Authentication
When the Informatica domain includes Big Data Management, user identities must be authenticated in the Informatica domain and the Hadoop cluster. Authentication for the Informatica domain is separate from authentication for the Hadoop cluster.
The authentication process verifies the identity of a user account.
By default, Hadoop does not authenticate users. Any user can be used in the Hadoop connection. Informatica recommends that you enable authentication for the cluster. If authentication is enabled for the cluster, the cluster authenticates the user account used for the Hadoop connection between Big Data Management and the cluster. For a higher level of security, you can set up Kerberos authentication for the cluster.
The Informatica domain uses one of the following authentication protocols:
- Native authentication
- The Informatica domain stores user credentials and privileges in the domain configuration repository and performs all user authentication within the Informatica domain.
- Lightweight Directory Access Protocol (LDAP)
- The LDAP directory service stores user accounts and credentials that are accessed over the network.
- Kerberos authentication
- Kerberos is a network authentication protocol that uses tickets to authenticate users and services in a network. Users are stored in the Kerberos principal database, and tickets are issued by a KDC.
- User impersonation
- User impersonation allows different users to run mappings on a Hadoop cluster that uses Kerberos authentication or connect to big data sources and targets that use Kerberos authentication.
- Apache Knox Gateway
- The Apache Knox Gateway is a REST API gateway that authenticates users and acts as a single access point for a Hadoop cluster.
For more information about how to enable authentication for the Hadoop cluster, see the documentation for your Hadoop distribution.
Authentication with Kerberos
Big Data Management and the Hadoop cluster can use Kerberos authentication to verify user accounts, when the Hadoop cluster supports Kerberos. You can use Kerberos authentication with the Informatica domain, with a supported Hadoop cluster, or with both.
Kerberos is a network authentication protocol that uses tickets to authenticate access to services and nodes in a network. Kerberos uses a Key Distribution Center (KDC) to validate the identities of users and services and to grant tickets to authenticated user and service accounts. Users and services are known as principals. The KDC has a database of principals and their associated secret keys that are used as proof of identity. Kerberos can use an LDAP directory service as a principal database.
You can integrate the Informatica domain with a Kerberos-enabled Hadoop cluster whether the domain is Kerberos-enabled or not.
The requirements for Kerberos authentication for the Informatica domain and for the Hadoop cluster:
- Kerberos authentication for the Informatica domain
- Kerberos authentication for the Informatica domain requires principals stored in a Microsoft Active Directory (AD) LDAP service. If the Informatica domain is Kerberos-enabled, you must use Microsoft AD for the KDC.

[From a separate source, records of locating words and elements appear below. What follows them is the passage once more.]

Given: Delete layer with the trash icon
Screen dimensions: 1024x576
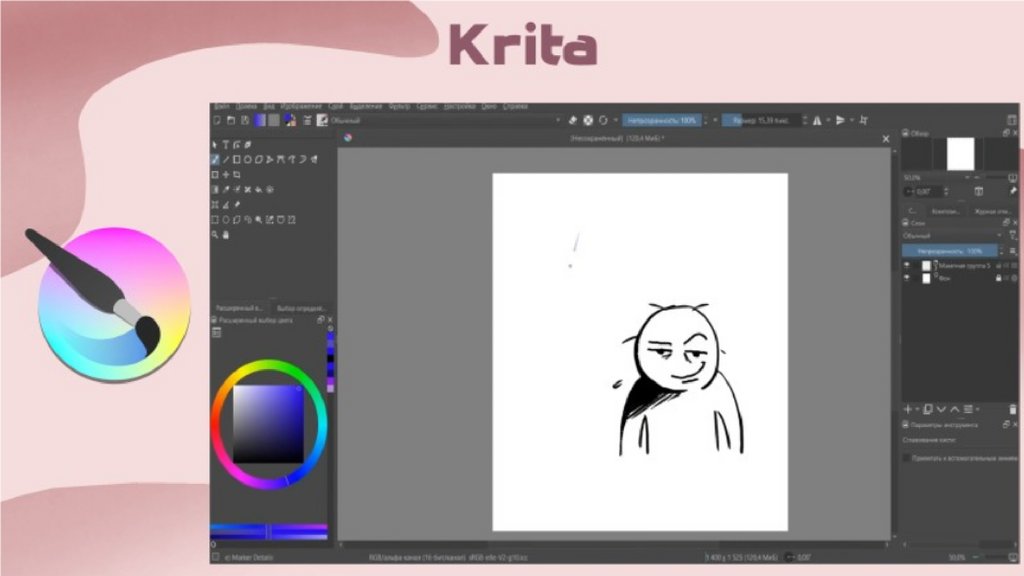Looking at the screenshot, I should point(1012,409).
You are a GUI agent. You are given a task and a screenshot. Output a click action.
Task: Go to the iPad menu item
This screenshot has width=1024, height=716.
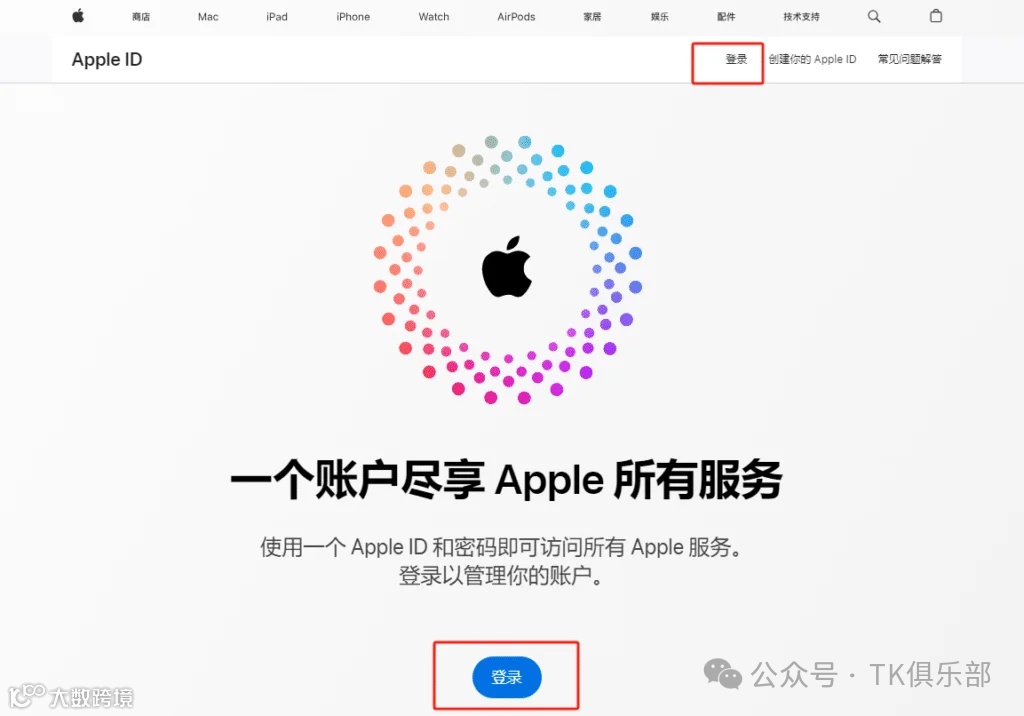277,17
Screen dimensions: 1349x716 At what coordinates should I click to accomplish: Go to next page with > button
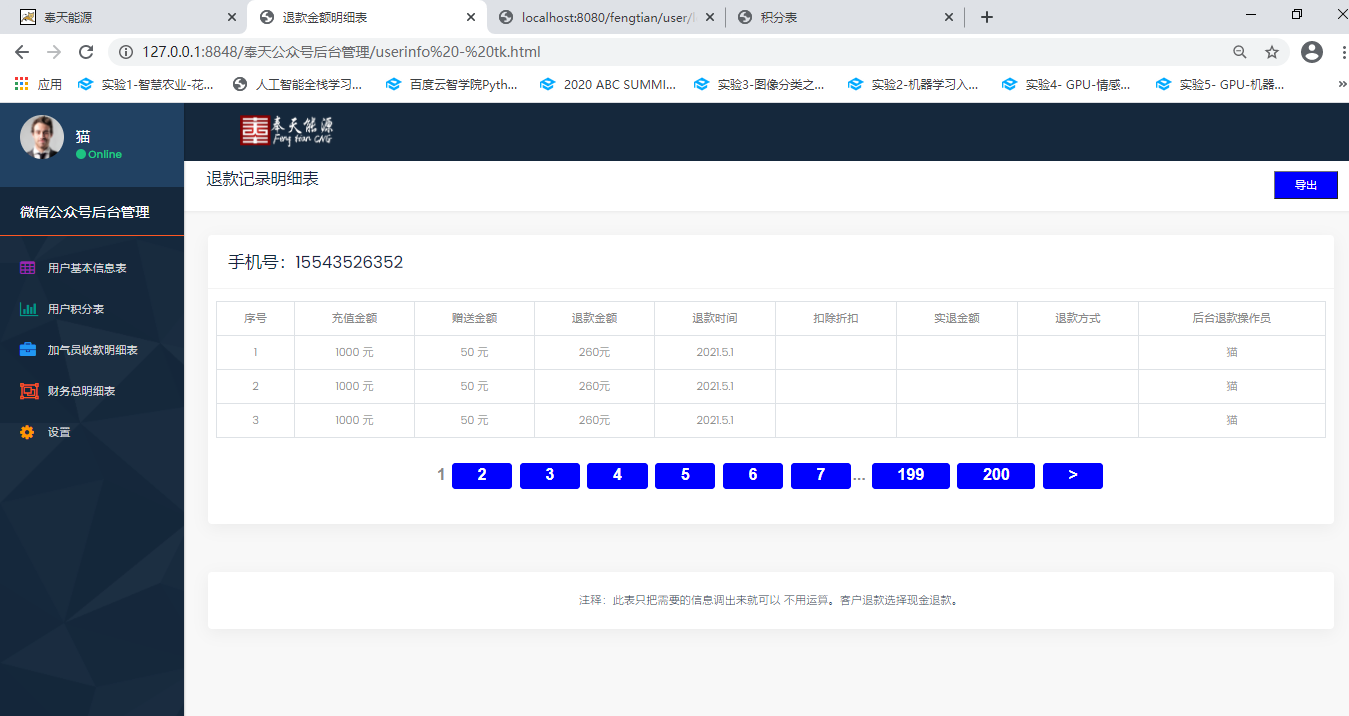[1072, 476]
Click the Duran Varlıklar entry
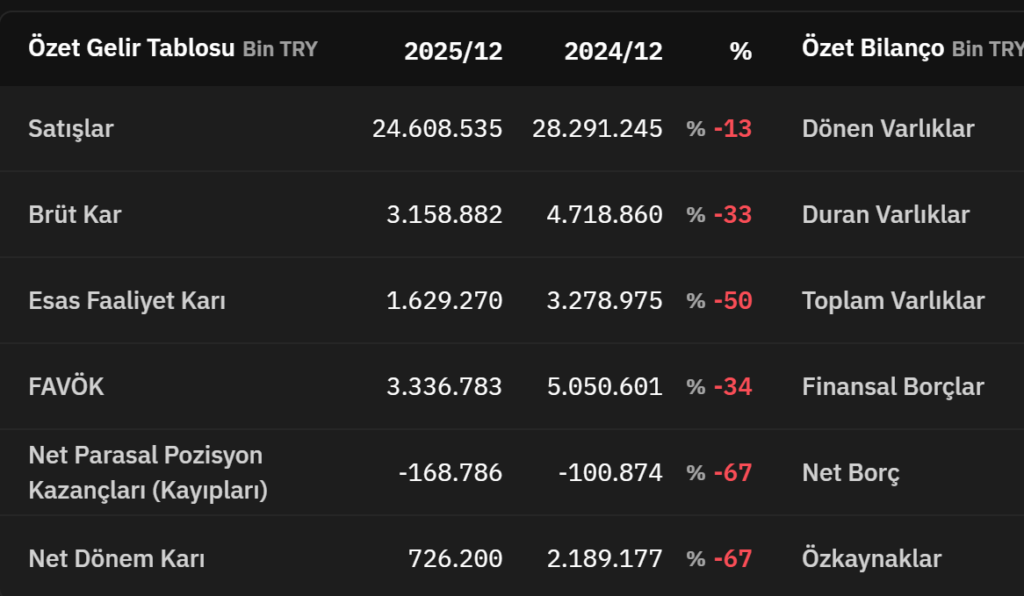 pos(885,215)
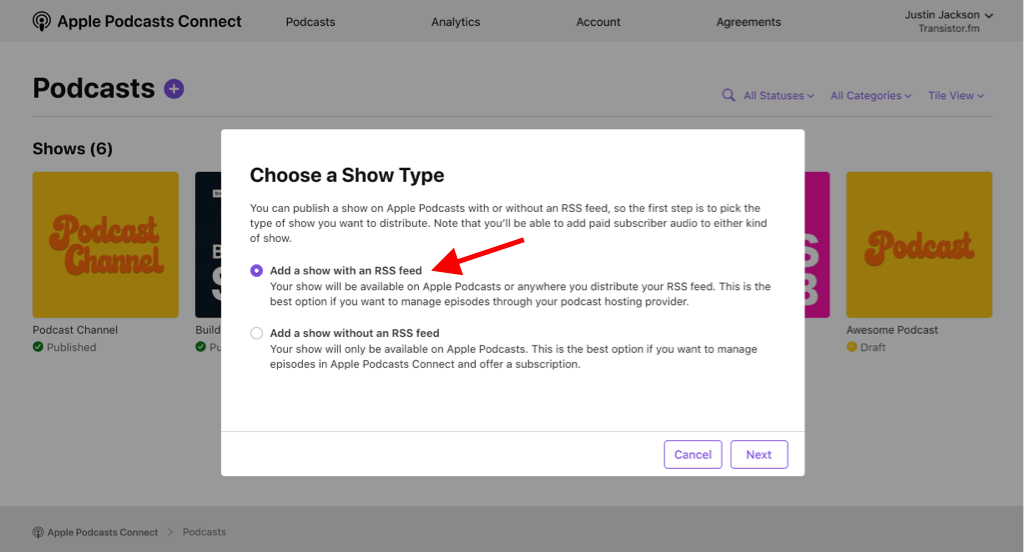Click the purple plus add show icon
Viewport: 1024px width, 552px height.
coord(174,89)
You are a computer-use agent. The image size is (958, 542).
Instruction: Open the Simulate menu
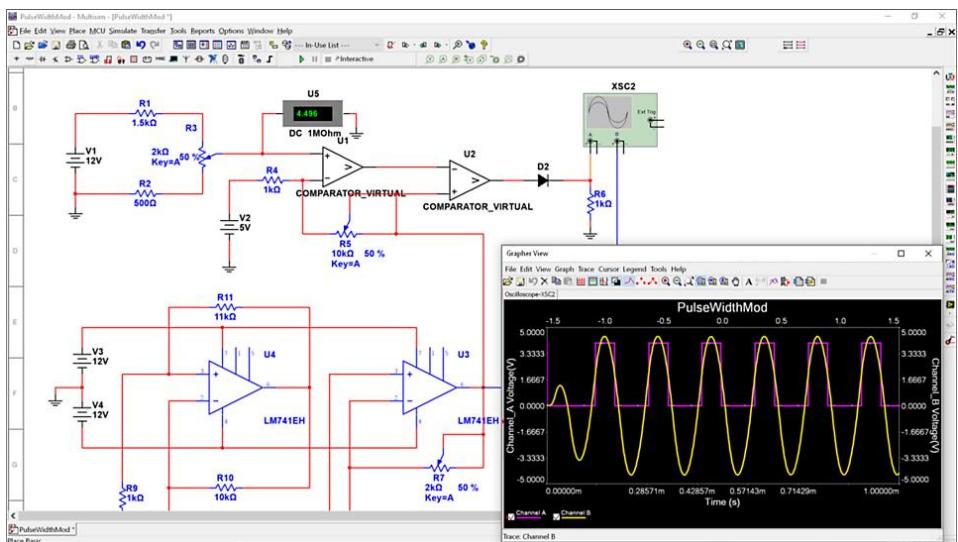click(122, 32)
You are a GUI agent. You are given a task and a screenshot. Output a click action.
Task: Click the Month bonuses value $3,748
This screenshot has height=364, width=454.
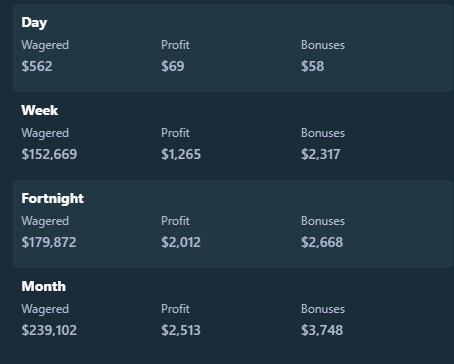click(x=322, y=330)
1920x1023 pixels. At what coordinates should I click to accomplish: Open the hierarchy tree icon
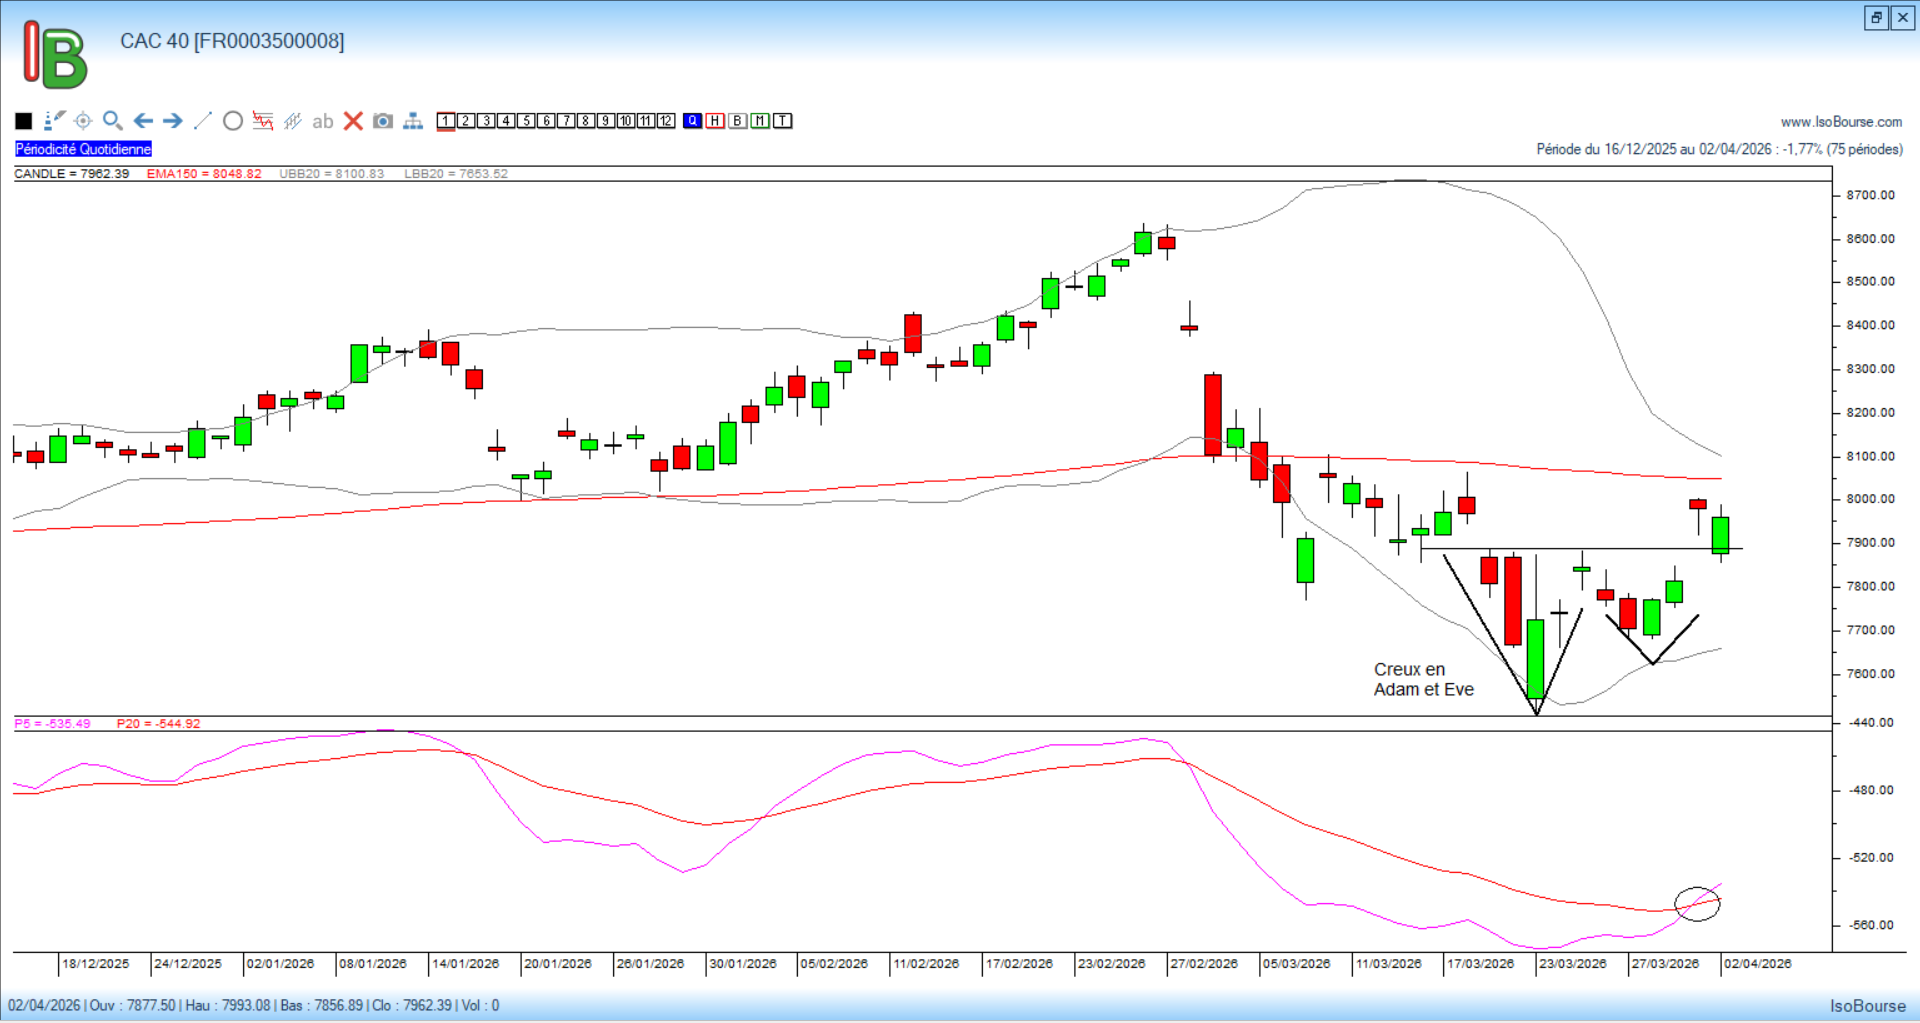click(x=413, y=121)
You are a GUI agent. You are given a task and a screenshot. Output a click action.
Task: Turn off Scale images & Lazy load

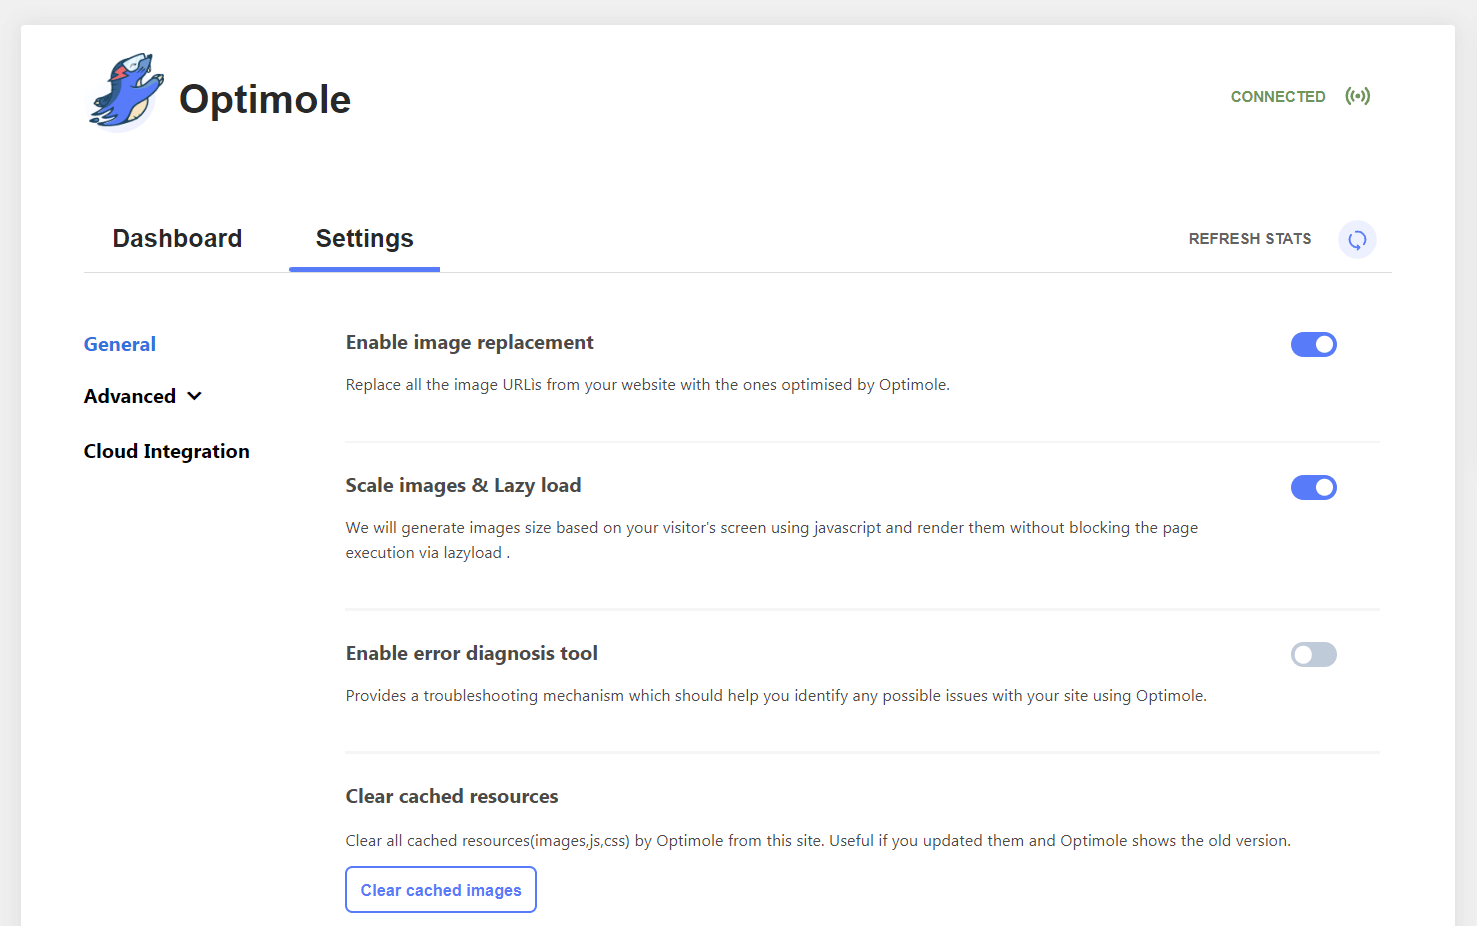click(1313, 487)
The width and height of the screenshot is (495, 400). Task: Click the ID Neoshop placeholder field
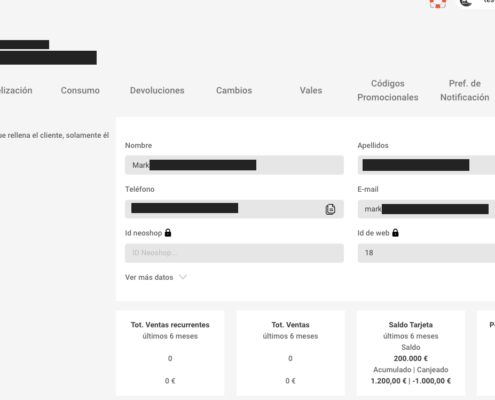(x=234, y=253)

- Kerberos authentication for the Hadoop cluster
- Informatica supports Hadoop clusters that use an AD KDC or an MIT KDC.
- When you enable Kerberos for Hadoop, each user and Hadoop service must be authenticated by the KDC. The cluster must authenticate the Data Integration Service user and, optionally, the Blaze user.
- For more information about how to configure Kerberos for Hadoop, see the documentation for your Hadoop distribution.
The configuration steps required for Big Data Management to connect to a Hadoop cluster that uses Kerberos authentication depend on whether the Informatica domain uses Kerberos.
User Impersonation
User impersonation allows different users to run mappings in a Hadoop cluster that uses Kerberos authentication or connect to big data sources and targets that use Kerberos authentication.
The Data Integration Service uses its credentials to impersonate the user accounts designated in the Hadoop connection to connect to the Hadoop cluster or to start the Blaze engine.
When the Data Integration Service impersonates a user account to submit a mapping, the mapping can only access Hadoop resources that the impersonated user has permissions on. Without user impersonation, the Data Integration Service uses its credentials to submit a mapping to the Hadoop cluster. Restricted Hadoop resources might be accessible.
When the Data Integration service impersonates a user account to start the Blaze engine, the Blaze engine has the privileges and permissions of the user account used to start it.
Apache Knox Gateway
The Apache Knox Gateway is a REST API gateway that authenticates users and acts as a single access point for a Hadoop cluster.
Knox creates a perimeter around a Hadoop cluster. Without Knox, users and applications must connect directly to a resource in the cluster, which requires configuration on the client machines. A direct connection to resources exposes host names and ports to all users and applications and decreases the security of the cluster.
If the cluster uses Knox, applications use REST APIs and JDBC/ODBC over HTTP to connect to Knox. Knox authenticates the user and connects to a resource.